Set in rural Spain during Gen. Francisco Franco’s dictatorship, “The Endless Trench” tells the story of a man who spends 33 years hidden inside his house for fear of political persecution. It’s a survival drama not unlike “The Revenant” or “127 Hours,” except what Higinio (Antonio de la Torre) must survive are not the elements or the limits of his own body, but, for the most part, isolation and tedium.
Apart from a kinetic opening in which Higinio escapes capture in the Andalusian countryside and returns to his new wife, Rosa (Belén Cuesta), the film unfolds largely indoors. As the years go by, the central couple (aged impressively by prosthetics) grapple with marital troubles and parenthood amid a life of deception and fear.
“What’s going on in the village?” Higinio asks Rosa at dinner a couple decades into his confinement. “Life, Higinio, I don’t know,” she replies exasperatedly.
It’s fertile thematic ground, but as in most survival movies, showy feats of filmmaking take precedence over insight or revelation. Cuesta and De la Torre play their parts with somber, awards-appropriate dignity, and the film’s glossy production values imbue even blood and grit with a golden-yellow glow. Every emotional beat is underlined with precious visuals: a beam of light illuminating a single tear on Higinio’s face as he watches Rosa’s interrogation through a hole in the wall; Higinio wistfully examining photographs of everyday life under a magnifying glass.

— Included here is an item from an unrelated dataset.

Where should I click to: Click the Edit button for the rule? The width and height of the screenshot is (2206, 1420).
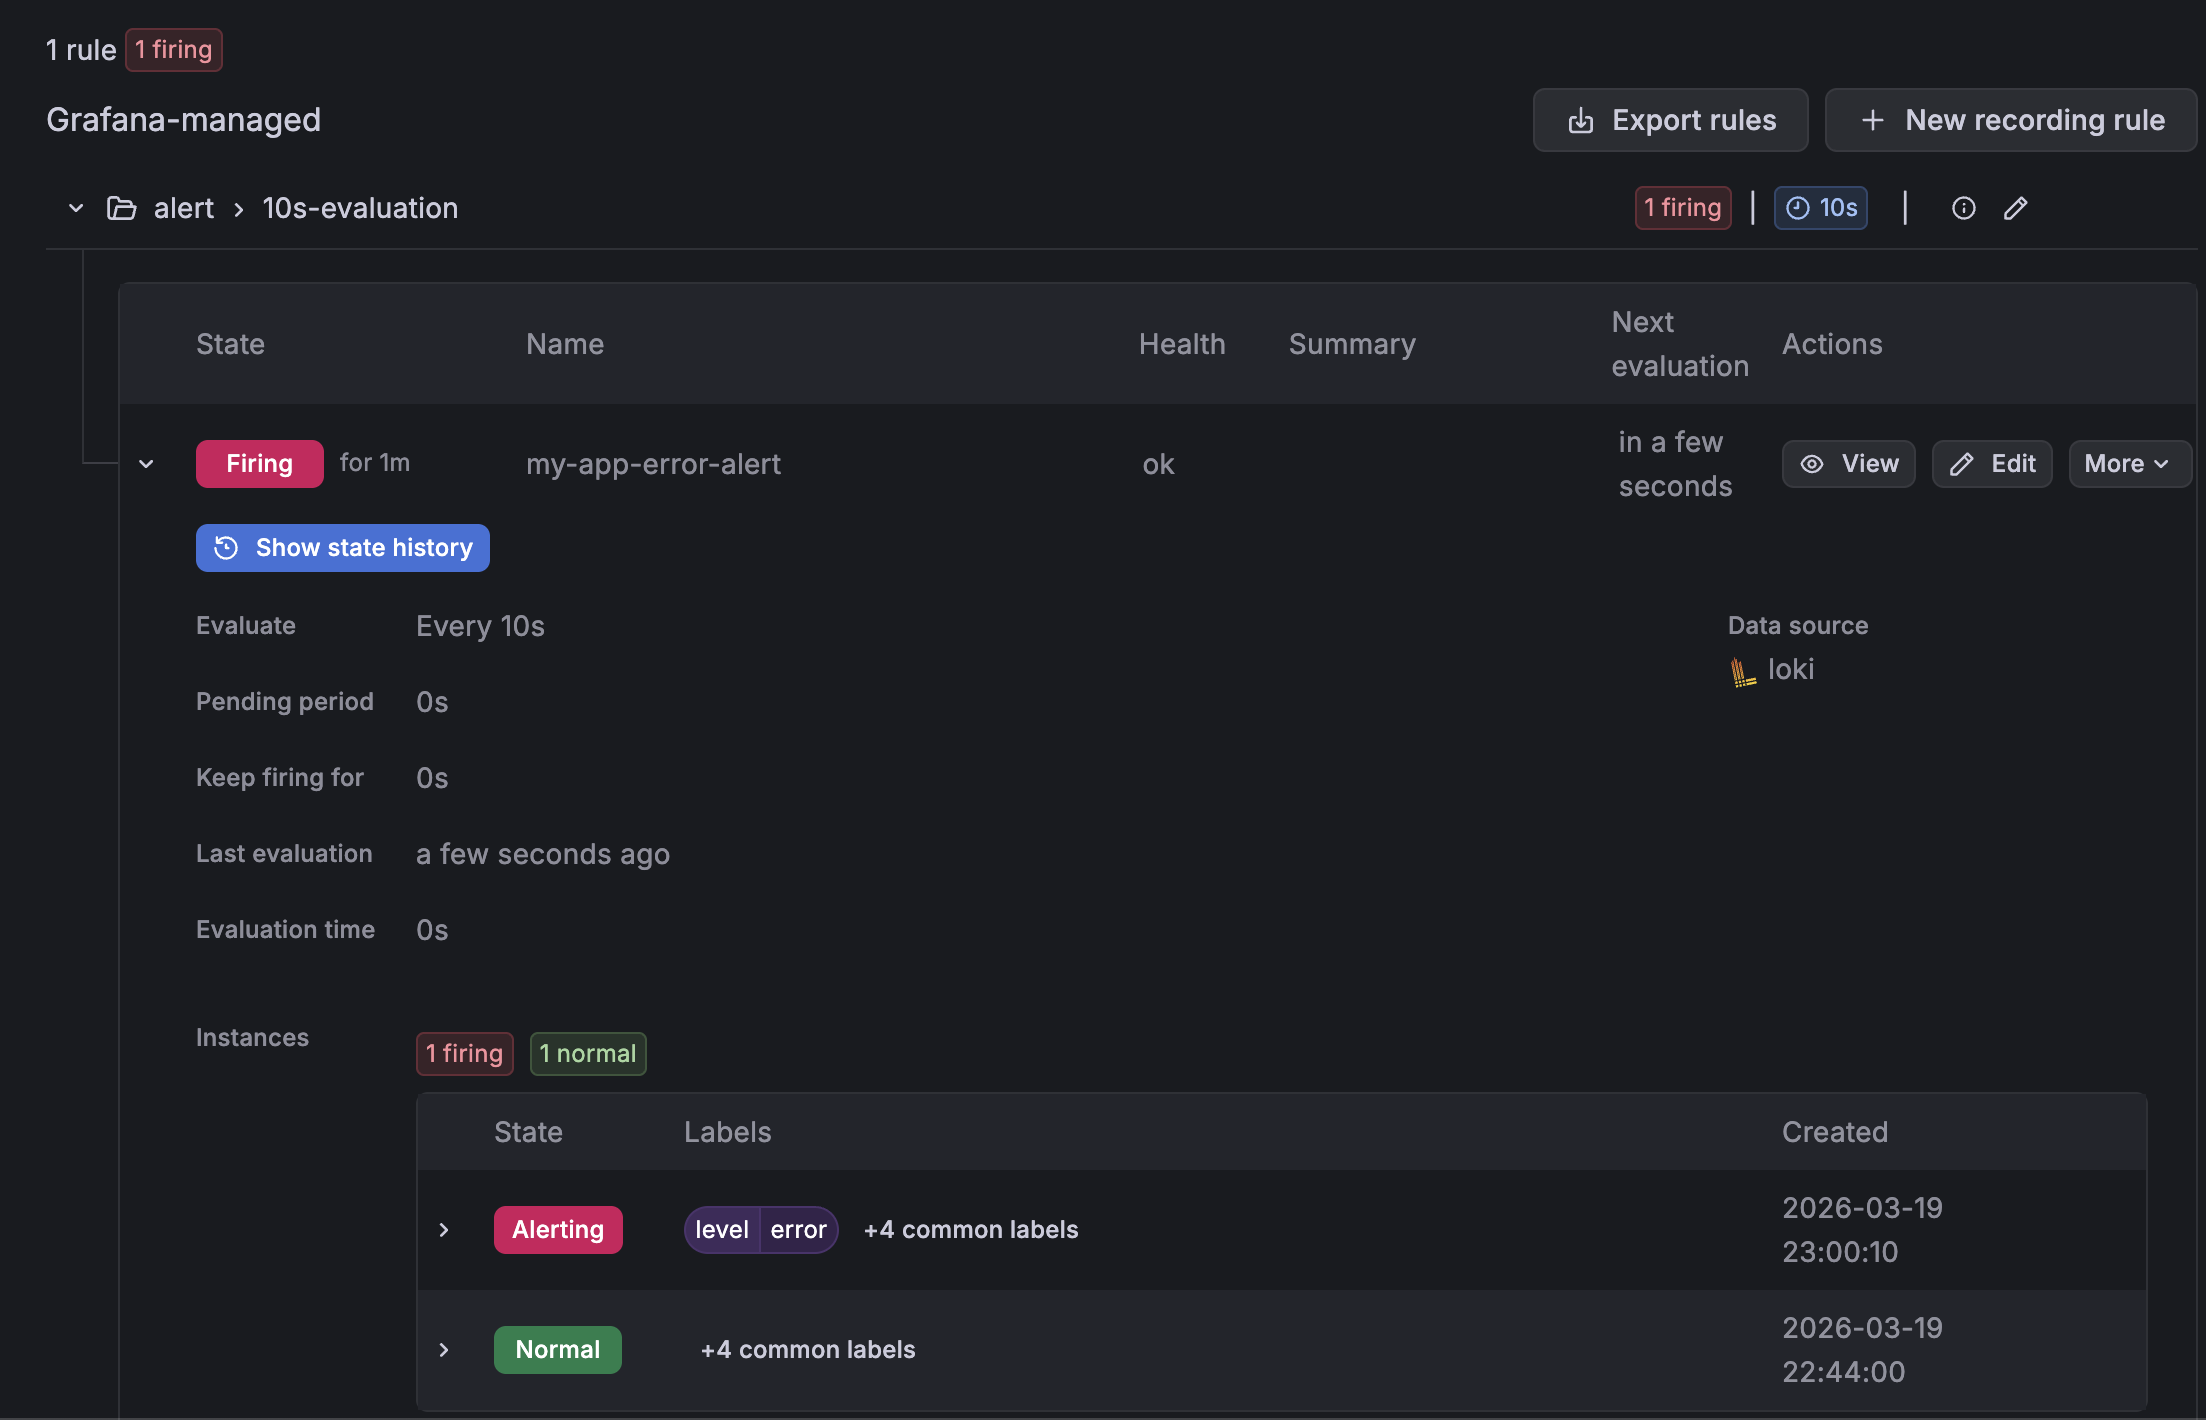click(1991, 464)
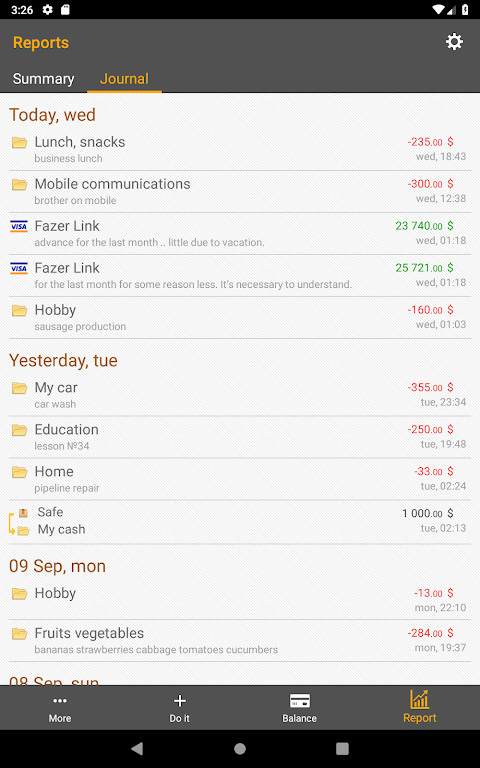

It’s all (neatly rendered) text, with little subtext. The directors Aitor Arregi, Jon Garaño and Jose Mari Goenaga literalize this approach with intertitles — featuring dictionary entries of words like “hide,” “detention,” and “danger” — that plainly lay out the film’s themes.
The Endless Trench
Not rated. In Spanish, with subtitles. Running time: 2 hours 27 minutes. Watch on Netflix.